Mystery in Novel Setting Comes to Hollis Theatre After Long Run in New York

By G. P.

The Theater Guild's production of "Porgy" returns to the Hollis, after a year, with no loss in its striking effectiveness. It is a folk play, but without the easy movement of plot which that expression might imply; local color, to be sure, is there, but woven with skill into the fabric of a tremendously swiftmoving drama; and, moreover, the folk atmosphere is not mere adornment, but has a vital part in the development of the plot.
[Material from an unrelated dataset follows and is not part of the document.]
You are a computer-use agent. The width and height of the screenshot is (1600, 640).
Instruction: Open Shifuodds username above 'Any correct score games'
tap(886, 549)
A red-coated orphanage band leading the inhabitants of Catfish Row on a picnic; a quack lawyer in a top hat, selling Porgy a divorce from Bess for a dollar and a half; the marvelous scenes of a score of bodies swaying in rhythm as they chant for the dead; these are local color of the highest grade, but they are also integral parts of the play.

Music is brilliantly employed in "Porgy." Not only are there the organized funeral chants, and, at the other end of the scale, the futuristic rhythms of the band, but there is Porgy's sudden turn from prose recitation into a chant as he speaks early in the play, and Serena's prayer for the delirious Bess to Jesus, to "send the devil out of her like you used to do," with the rising refrain of "time and time again!" in which the others gradually join.
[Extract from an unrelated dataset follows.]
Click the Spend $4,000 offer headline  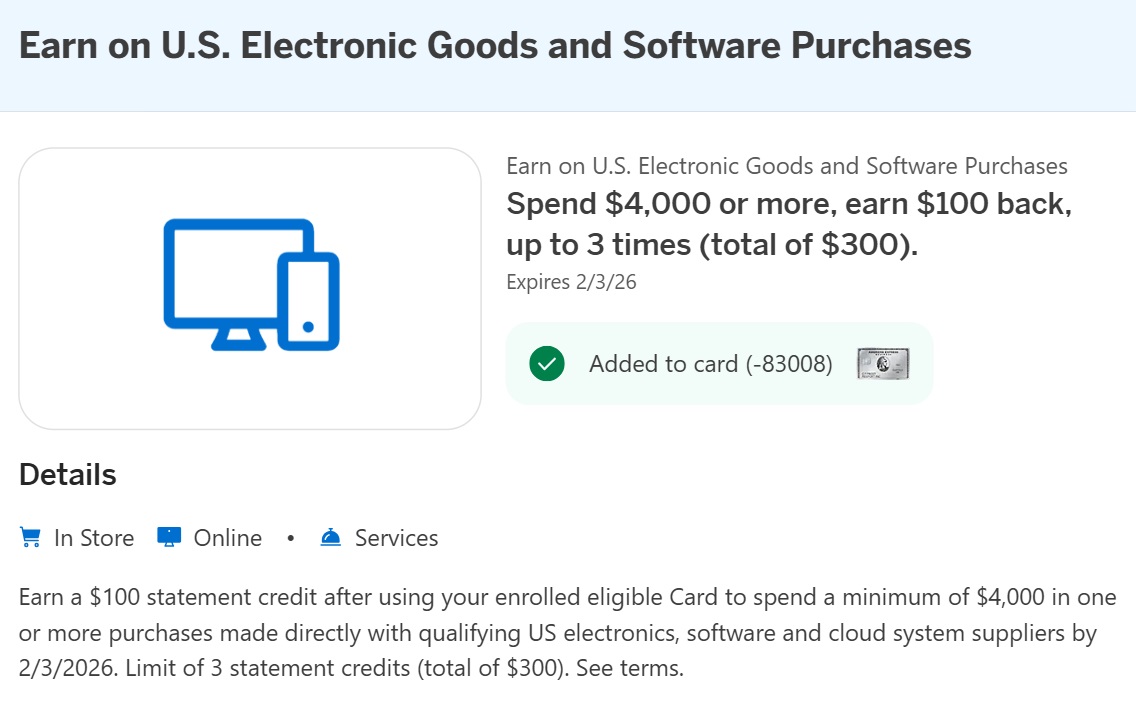tap(789, 224)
The staging does not lag behind the music in effectiveness. There are only three changes of scene, but the varying lights and groupings make all three powerful, especially the few minutes after the picnic, in a heavy, blue-green palmetto jungle, when the exile Crown meets his erst while woman Bess and keeps her until it is too late for her to return to Porgy.

The acting is uniformly good: the temptation to overdo almost never prevails. Frank Wilson as Porgy and Evelyn Ellis as Bess are perhaps outstanding, and the whole cast has sufficient vigor to carry the audience through even the slow first-night scene changing. But that technical matter was a very minor drag on the otherwise complete appeal of the play.